* BEGIN Extract provided *
Where the hardware is related to the software is in the language settings. Macs and PCs differ in their language settings, and it is good to consider this difference when it comes to comma delimiters, number formats etc. These settings often have a severe influence onto Excel- and .csv-files, which is why it is wise to use number formats without any dots at 000 number groups, and to definitely use points and not commas. Also, switch your computer to English settings, which is a source of many errors. Please forget that any other letters outside of the english language exist, since this is a constant source of error. In addition, some Internet resources are a bit picky when it comes to the browser, hence using at least two browsers seems preferable, and Firefox has proven to be rather robust.


The software and settings

I believe that R base is the weapon of a Jedi. Not as clumsy or random as R Studio; an elegant weapon for a more civilised age.

The bare minimum is to install R, though most people these days also install R Studio. It is also good to have a code file that automatically installs the most important packages that you may need. Slack or other chat software is essential to exchange code with others. However, remember that Social media can be a time sink. Many R programmers rely on Github, Reddit and other such Internet forums.

Considering the organisation of your hard drive, make a long term structure. You will not remember in which semester you did this course in 5 years, yet time goes on. Try to use a structure that is long term, but focuses on your current work. I propose that folders that equal a canvas structure can be quite helpful, allowing you to systematise the project you are currently working on. I work in a Canvas structure about the publications I currently work on, and move finished projects into folders that are sorted by countries. Also, you may want to link this to a Notion-fuelled data base, which can help you to keep track of your projects and deliverables. Some people use Notion also as a platform for a second brain, however I use 'roam research' to this end, because is resembles my personal structure of thinking more.

Make backups. Nothing is more horrible to a programmer than a data loss. Have at least three physical backups, and ideally also at least two online backups. Make a clear backup plan, where you have short term, mid term and long term backups that allow you a nested structure in case you have a fatal system flaw. I once almost went through a data loss, and I would like to have this feeling never again. Hence I have a dozen hard drive backups (ok, a bit too much), two time machines, a raid and dropbox as well as iCloud. In addition, I always have a SSD with me and use MicroSD cards for the core business. I divide my data into four sections:

  • 1) All R stuff, which is as of today about 22 GB. This is the most important data plus Code. The Code files are a few MB, but I prefer to keep some data in case I want to get back at it. For some more intense calculations I also saved the workspace into a file, however these are rare exceptions.
  • 2) The larger datasets are on hard drives, where I keep a backup structure two have the data associated to published papers on two hard drives, one at University, and one at home.
* END Extract provided *
Set down word for word the portion of the passage on software and backups above that begins at the words "Considering the organisation" and stops after "of thinking more.".
* BEGIN Dataset *
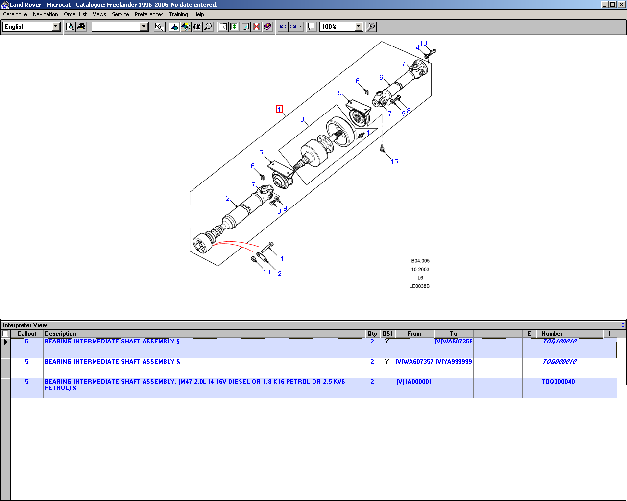Click the printer icon in toolbar
627x501 pixels.
(x=81, y=27)
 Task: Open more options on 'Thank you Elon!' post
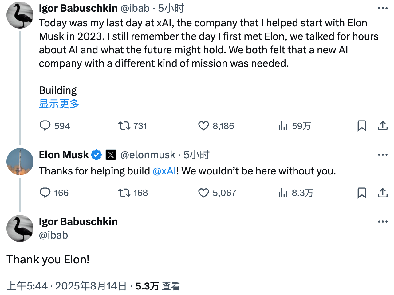point(383,222)
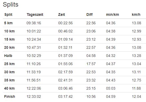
* END Dataset *
Exercise solution
Considering the organisation of your hard drive, make a long term structure. You will not remember in which semester you did this course in 5 years, yet time goes on. Try to use a structure that is long term, but focuses on your current work. I propose that folders that equal a canvas structure can be quite helpful, allowing you to systematise the project you are currently working on. I work in a Canvas structure about the publications I currently work on, and move finished projects into folders that are sorted by countries. Also, you may want to link this to a Notion-fuelled data base, which can help you to keep track of your projects and deliverables. Some people use Notion also as a platform for a second brain, however I use 'roam research' to this end, because is resembles my personal structure of thinking more.